Atla is an all-day Mexican restaurant in Noho where you can eat white bean hummus and an arctic char tartare. It’s from the people behind Cosme, and it has floor-to-ceiling windows and a cafeteria-at-a-cool-tech-company kind of feel. If you’ve been to a workout class in Noho before, you’ll probably recognize some of the diners here, and you’ll probably also see some startup founders discussing things like brand strategy and scalability. We like it best in the daytime, but if you bring someone for dinner, you’ll be able to eat some great food with fewer work meetings going on around you.
Kings County Imperial is one of the best places in Williamsburg to sit in a dark room and eat some very good food.
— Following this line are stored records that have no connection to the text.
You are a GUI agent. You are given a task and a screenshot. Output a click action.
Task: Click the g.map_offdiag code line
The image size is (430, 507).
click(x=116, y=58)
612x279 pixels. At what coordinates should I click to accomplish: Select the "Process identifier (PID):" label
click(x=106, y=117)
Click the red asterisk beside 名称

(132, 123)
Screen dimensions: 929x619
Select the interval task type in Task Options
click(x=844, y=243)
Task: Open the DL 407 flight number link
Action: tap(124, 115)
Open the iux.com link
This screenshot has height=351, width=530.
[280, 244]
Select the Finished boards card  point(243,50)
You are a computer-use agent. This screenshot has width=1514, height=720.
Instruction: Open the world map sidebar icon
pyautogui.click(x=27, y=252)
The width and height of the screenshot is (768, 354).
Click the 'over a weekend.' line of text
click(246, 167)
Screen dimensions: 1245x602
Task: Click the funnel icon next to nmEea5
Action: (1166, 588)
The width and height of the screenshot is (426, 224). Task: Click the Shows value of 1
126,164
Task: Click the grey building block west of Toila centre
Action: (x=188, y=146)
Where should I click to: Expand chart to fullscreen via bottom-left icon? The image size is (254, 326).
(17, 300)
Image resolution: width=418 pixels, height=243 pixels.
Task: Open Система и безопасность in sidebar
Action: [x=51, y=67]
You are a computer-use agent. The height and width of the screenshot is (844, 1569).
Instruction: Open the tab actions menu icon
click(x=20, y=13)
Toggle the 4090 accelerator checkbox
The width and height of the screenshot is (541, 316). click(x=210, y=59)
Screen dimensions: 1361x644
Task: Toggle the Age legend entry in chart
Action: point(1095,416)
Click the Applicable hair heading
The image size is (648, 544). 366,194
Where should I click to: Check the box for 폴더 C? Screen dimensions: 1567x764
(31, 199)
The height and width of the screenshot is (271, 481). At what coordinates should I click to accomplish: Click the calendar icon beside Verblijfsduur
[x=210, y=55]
It’s on a relatively quiet street around the corner from Union Pool, and if you introduce a friend to this place, they’ll immediately assume that you’re the sort of person who knows about the best restaurants in every neighborhood. Get some dim sum and mock eel, and if it’s nice out, eat in the big backyard.
We aren’t saying this old-school American spot is going to be quiet (or that you’ll be able to get an easy reservation in a prime time slot), but it’s doable. And if you’re looking for an impressive place in the West Village where you can bring anyone from your vegetarian half-brother to a date who, deep-down doesn’t believe that you’re capable of getting a table at a trendy restaurant, this is an excellent option.
You can get a table at Sauvage right now if you want. This restaurant from the same people behind Maison Premiere never seems to be entirely full - which means you should bring your next date here. Sauvage is right across from McCarren Park, and it looks like a big, stylish neighborhood French bistro. The food is more American than it is French, however, and they serve a great burger that you can eat on their sidewalk cafe in the summertime.
Hart’s is a little place in Bed-Stuy where you can listen to early-2000s R&B while you eat some clam toast and speak with a date over a candlelit table. It’s from the same people behind Cervo’s, and, if you don’t live nearby, this place is worth a trip. It’s perfect for date night or a dinner with a friend or two, and the vaguely-Mediterranean menu changes frequently, so you can go back often and never get bored.